Most importantly, trust, and not confrontational and unilateral decisions, will have to prevail in the manner international affairs are conducted.
Trust in each other’s intentions and capabilities, and trust in the benefits of multilateral solidarity.
This brings me to another issue, which I have followed very closely since the beginning of the pandemic and the subsequent production of vaccines. It is the glaring disparity in the access to vaccines, between the ‘haves and the have nots’, around the globe.
Pragmatically speaking, the world cannot expect to rid itself of this virus unless and until all countries and peoples have equal guaranteed access to vaccines.
Yet, as we all know, access to vaccination is far from being guaranteed to millions and millions of people.
This is not only a matter of statistics and science. It is a reality which hurts!
This situation makes us reflect on our collective moral duty As citizens of the world, we have a duty to see that no one is left behind.
In this context, I am pleased to point out that even in the face of limited supplies, Malta punched above its weight and actually on various occasions distributed protective clothing and vaccines for free to other nations and peoples.
All of you– representing our global youth – have a role to play in instilling a greater sense of global solidarity through your actions.
I reiterate this message as often as possible, and especially when addressing younger generations.
This was what motivated me to organise The Young Mediterranean Voices initiative in 2016, together with the then-High Representative of the European Union, and the Anna Lindh Foundation. Together we convened a ‘Mediterranean Forum’, that was held in Malta’s capital, Valletta.
The initiative was very similar to the one we are holding today. It was based on open exchanges regarding several issues and challenges facing the Mediterranean region.

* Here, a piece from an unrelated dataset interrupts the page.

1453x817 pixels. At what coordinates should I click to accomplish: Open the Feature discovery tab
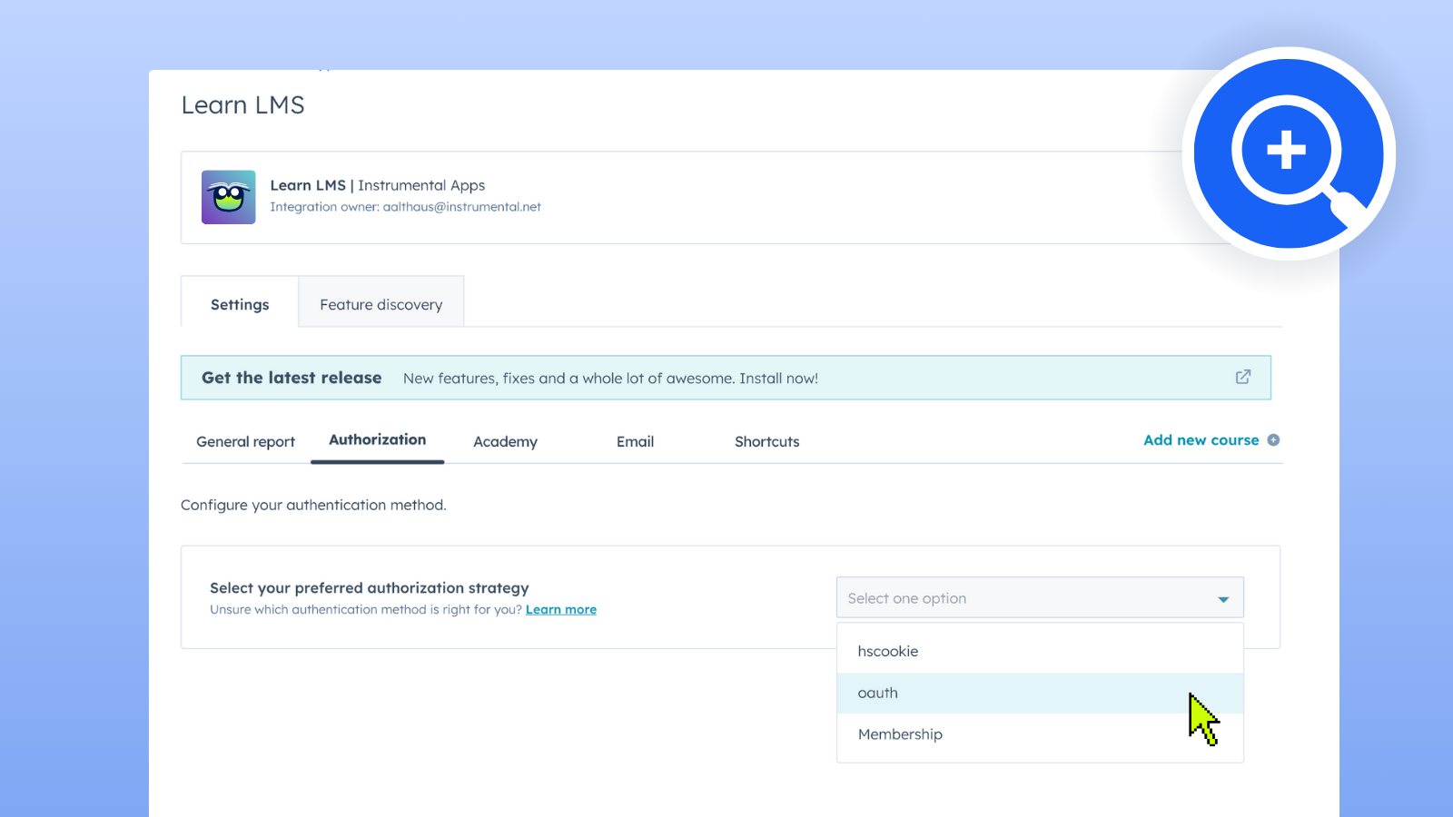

There was all round agreement that ultimate solutions rested on dialogue, tolerance, and mutual understanding.
My Presidency is proud to act as a platform for young voices, eager to make themselves heard and to bring about positive and long term change, be it in the environmental, educational and inter-cultural spheres.
From my very own experience, I urge the older generation and youth alike to engage better and more directly in intergenerational cooperation on issues of common interest.
Young and old – we are equal partners in this global effort to promote dialogue, towards the attainment of ecological cooperation, security, prosperity and peace.
I conclude with a final appeal to all of you.
When you are back in your own countries and in your daily routines, ensure that in your debates and discussions you practice and promote a culture of persuasion rather than that of confrontation, based on informed arguments, and mutual respect for the opinions of others.
That way, hopefully, you will be able to influence policy and democratically bring peoples and nations together rather than creating division and distrust. Besides do ensure that there will be no place in your hearts and minds, for hate, xenophobia, ostracism, racism, or exclusion, based on ethnicity, creed, gender, or any other motive.
Let this be your footprint for the present, and you legacy for the future.
I wish you all, successful deliberations.